*** SOURCE DOCUMENT ***

As Kyiv and Washington debate where Ukraine should commit troops along the war’s front line, Ukraine’s top general in the east has called for more reinforcements in a patch of territory where Russia is threatening to make additional gains.
Russian forces have managed to push forward around the northeastern Ukrainian city of Kupiansk in recent weeks as Kyiv’s forces have made slow headway in their continuing counteroffensive in the south and the east. Russia’s gains, while not significant, have led Ukrainian forces to dedicate some troops to defend parts of the sprawling front line, which stretches for several hundred miles, despite their need elsewhere.
“Enemy units continue to inflict damage with artillery, mortars and aircraft,” Gen. Oleksandr Syrsky, the commander of Ukraine’s eastern forces, said on the Telegram messaging app on Friday. “Under such conditions, we must promptly take all measures to strengthen our defenses on the threatened lines and advance where possible.”
The debate over Ukraine’s strategy has spilled into public view in recent days amid a flurry of news media reports, including from The New York Times, in which U.S. officials have blamed Ukraine’s slow progress in large part on its strategy.
Under the Pentagon’s reasoning, Kyiv should have massed an outsize number of forces on one portion of the front line to attempt a breakthrough. Ukrainian commanders have instead tried to divide troops and firepower in a manner that they consider to be as fair and as equal as possible between the east and south.

*** End of SOURCE DOCUMENT ***
*** PROVIDED MATERIAL ***

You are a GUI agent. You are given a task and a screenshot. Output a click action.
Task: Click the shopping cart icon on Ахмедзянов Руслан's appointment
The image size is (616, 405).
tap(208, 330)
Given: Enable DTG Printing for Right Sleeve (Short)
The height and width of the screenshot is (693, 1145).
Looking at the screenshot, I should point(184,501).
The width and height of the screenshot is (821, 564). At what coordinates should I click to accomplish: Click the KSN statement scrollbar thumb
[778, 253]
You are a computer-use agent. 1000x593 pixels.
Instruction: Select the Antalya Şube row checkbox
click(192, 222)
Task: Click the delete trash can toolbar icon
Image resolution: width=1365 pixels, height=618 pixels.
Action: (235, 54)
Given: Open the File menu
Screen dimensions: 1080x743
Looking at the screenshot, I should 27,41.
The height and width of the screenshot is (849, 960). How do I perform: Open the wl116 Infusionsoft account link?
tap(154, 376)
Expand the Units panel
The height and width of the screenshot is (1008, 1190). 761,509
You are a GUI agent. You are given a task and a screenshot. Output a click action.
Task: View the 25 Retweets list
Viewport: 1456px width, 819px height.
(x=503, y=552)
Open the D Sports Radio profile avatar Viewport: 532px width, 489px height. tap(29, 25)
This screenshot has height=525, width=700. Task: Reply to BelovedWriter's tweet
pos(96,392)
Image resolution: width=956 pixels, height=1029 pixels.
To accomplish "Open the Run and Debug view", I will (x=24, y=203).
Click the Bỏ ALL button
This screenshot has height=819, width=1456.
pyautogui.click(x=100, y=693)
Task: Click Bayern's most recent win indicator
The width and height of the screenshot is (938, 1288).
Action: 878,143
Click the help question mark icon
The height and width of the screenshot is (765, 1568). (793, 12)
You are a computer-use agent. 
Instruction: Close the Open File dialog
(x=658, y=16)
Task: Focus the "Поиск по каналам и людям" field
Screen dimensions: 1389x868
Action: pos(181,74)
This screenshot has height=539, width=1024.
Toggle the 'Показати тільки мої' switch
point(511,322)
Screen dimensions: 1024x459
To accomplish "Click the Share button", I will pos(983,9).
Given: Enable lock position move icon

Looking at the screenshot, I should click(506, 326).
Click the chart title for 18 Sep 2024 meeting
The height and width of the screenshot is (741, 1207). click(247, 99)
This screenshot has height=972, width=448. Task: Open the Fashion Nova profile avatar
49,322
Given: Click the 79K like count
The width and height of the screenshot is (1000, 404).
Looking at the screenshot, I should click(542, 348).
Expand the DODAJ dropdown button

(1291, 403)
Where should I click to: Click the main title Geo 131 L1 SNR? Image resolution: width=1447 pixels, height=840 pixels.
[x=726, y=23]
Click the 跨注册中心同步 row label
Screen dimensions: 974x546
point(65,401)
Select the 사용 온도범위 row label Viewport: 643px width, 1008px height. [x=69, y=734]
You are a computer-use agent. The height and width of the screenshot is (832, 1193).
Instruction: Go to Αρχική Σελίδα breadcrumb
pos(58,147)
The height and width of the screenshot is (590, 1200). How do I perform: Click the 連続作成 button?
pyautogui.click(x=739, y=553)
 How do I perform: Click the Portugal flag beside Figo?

*** End of PROVIDED MATERIAL ***

• PROMPT: Continue the news article about Ukraine's front line and the debate over its troop strategy, starting after its last sentence.

• RESPONSE TO THE TASK:
President Volodymyr Zelensky of Ukraine responded bluntly to the American criticism this past week, saying that shifting Ukrainian forces away from places like Kupiansk, in the Kharkiv region, is what Russia is trying to accomplish.
“We will not give up Kharkiv, Donbas, Pavlohrad or Dnipro. And that’s that,” he said during a news conference on Wednesday according to the Ukrainian Pravda news outlet. “And let all the analysts in the world not even count on it.”
General Syrsky’s remarks were another reminder that despite the public focus on the counteroffensive in the south, other parts of the front line remain volatile.
“The enemy is now regrouping its forces and means, while also transferring the newly formed brigades and divisions from the territory of Russia,” General Syrsky said. “Russia’s key objective is to increase the level of combat potential and resume active offensive actions.” His claims about the arrival of new units could not be independently confirmed.
In recent weeks, Ukrainian officials have called for the evacuation of Kupiansk as Russian forces edge closer and shelling continues far behind the front lines. On Saturday, two civilians were killed in shelling in a small village just east of the city, according to local officials.
Ukraine took the city back from Russian control last September after it had been under occupation since the war’s early months, and losing it again would be a major blow. It appears unlikely, however, that Russian forces would try to retake the city, since that would put them in the position they faced before they were forced to retreat from Kherson last year, holding a city with a river at its back and limited supply lines.
Russian forces could instead try to push to the Oskil River, which runs north and south, and then use the waterway as a natural barrier against further Ukrainian attacks.
“Kupiansk will not be occupied anymore under any circumstances,” Andrii Besedin, the head of the Kupiansk city military administration, said on Telegram.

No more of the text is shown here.